Located just off Rose Street, the Mortlach Museum has been helping its community piece together their history since 1979.
“It’s like a giant puzzle,” Joan Searle said. As curator of the Mortlach Museum, Searle is no stranger to putting together the pieces of history. After retiring from years of teaching at Mortlach’s school, Searle took the volunteer position of curator in 2004. Since then, she has helped the museum gain status as a Saskatchewan Heritage building, apply for grants, and she was crucial in bringing the museum its travelling exhibit.
“There's so much history there."- Lois Jack
For Searle, preserving the legacy these items leave behind is what her job is all about.
“It’s very important to (the village’s) descendants to come in and see grandma’s old blouse or the pictures of grandpa when he was a councillor in 1910,” she said.
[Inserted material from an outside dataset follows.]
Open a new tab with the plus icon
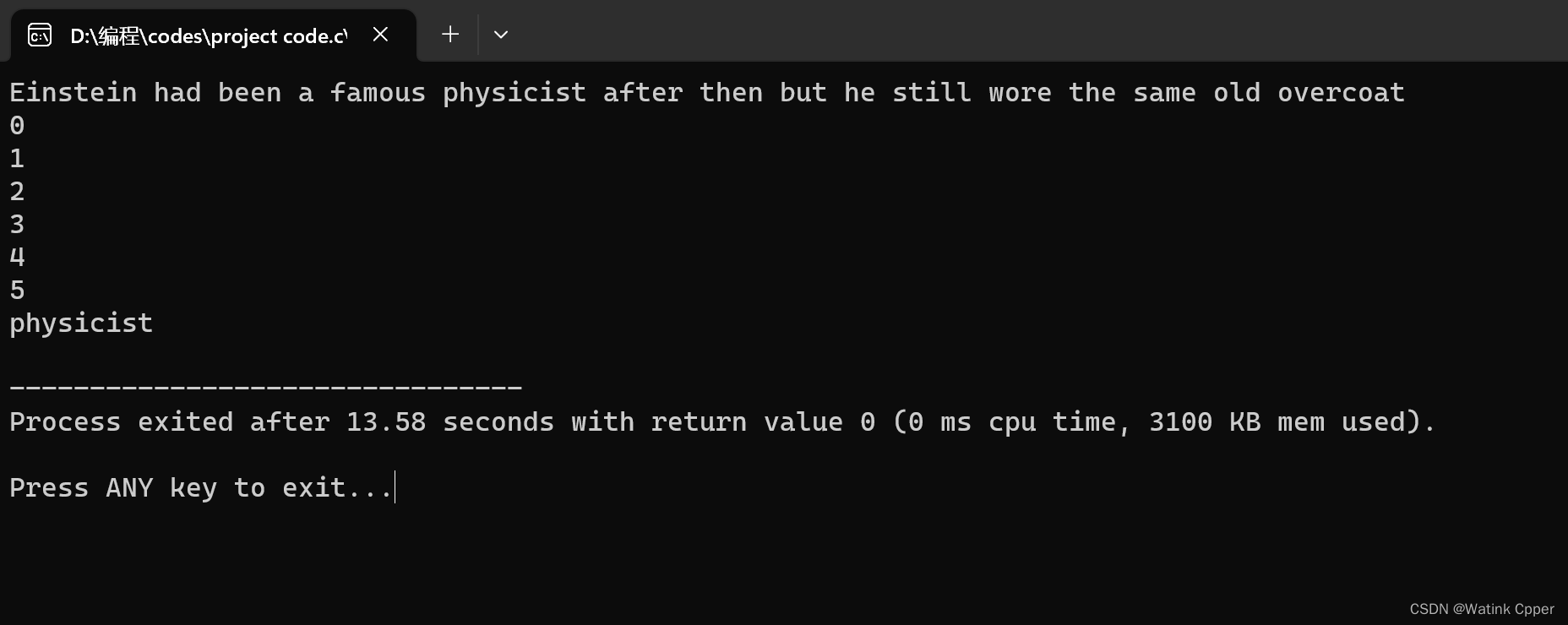 click(450, 35)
Once in a while, lucky people find treasures hidden on the museum shelves. For example, when a Mississauga man visited the museum, he found his great uncle’s sepia-toned portrait hanging upstairs in the old court house. “It always surprises me how delighted and thrilled they are,” Searle said.
Dozens of ancient arrow heads, some dating back 13, 000 years, hang behind glass on the western wall of the museum. These artifacts belong to the museum’s newest exhibit, The Bernie Forbes Archaeological Collection. “I coaxed him a little bit,” Searle said with a laugh recalling how she secured the display for the museum. Forbes had originally decided to loan the collection to Regina’s Royal Saskatchewan Museum. After a lecture on the importance of community history from Searle, he agreed to keep part of the collection in Mortlach.
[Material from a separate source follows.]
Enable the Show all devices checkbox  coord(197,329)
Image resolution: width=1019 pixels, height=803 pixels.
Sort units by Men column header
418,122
Ironically, the museum’s president, Alan Kouri, has no roots in Mortlach. A recent addition to the town, Kouri spent most of his life in Mankota, a village deep in Saskatchewan’s southwest. He moved to Mortlach to be closer to his grandchildren in Moose Jaw. “I would have liked to build a museum in Mankota,” Kouri said. “I was there all my life.”
Even though Kouri was new to the area, the village asked him to be museum president in the summer of 2010. For Kouri, antiques don’t make history, the stories behind them do.
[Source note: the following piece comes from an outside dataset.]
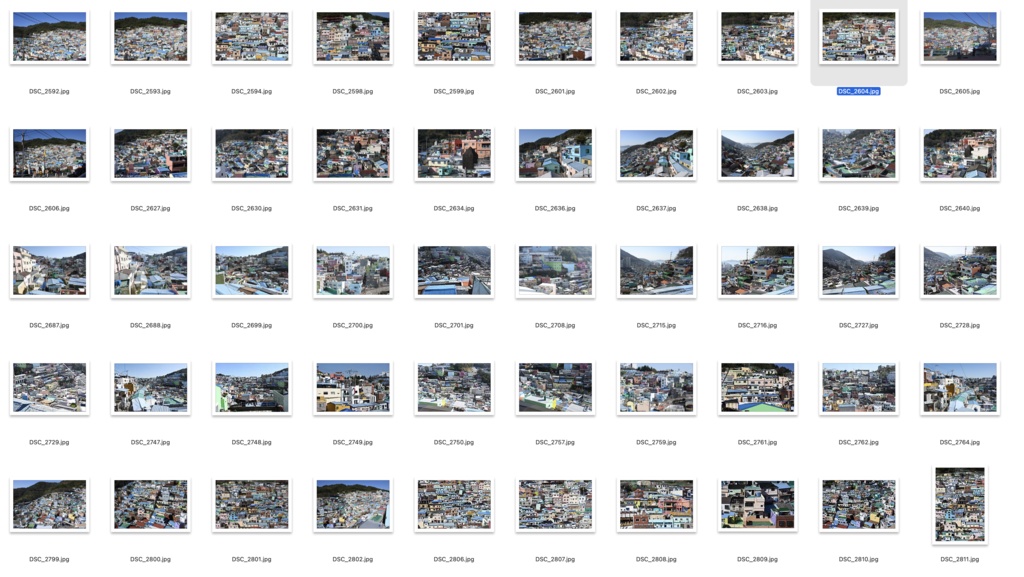Select the DSC_2802.jpg thumbnail
The height and width of the screenshot is (577, 1024).
[353, 505]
In the museum’s mock ladies’ dressing room hangs an antique scarlet gown. Attached to the gown is a note that tells the story of the day the dress was worn. “That’s history, besides being old,” Kouri said, pointing to the gown. “I like that.”
Lois Jack and her husband Clayton own the HollyHock Market just down the street from the museum. Both agree it’s an important element of their village. When family visits, the couple enjoys taking them to the museum to look through the town’s history piece by piece. “There’s so much history there…They’ve put it together so well,” Lois Jack said.
The Mortlach Museum has all the typical items you can expect to find in any small town Saskatchewan museum: old photographs, town directories, newspaper clippings, and pioneer furniture can be found across the province. But, it doesn’t matter that other museums in the province have butter churns and sad irons, because Mortlach people like their history, not just antiques.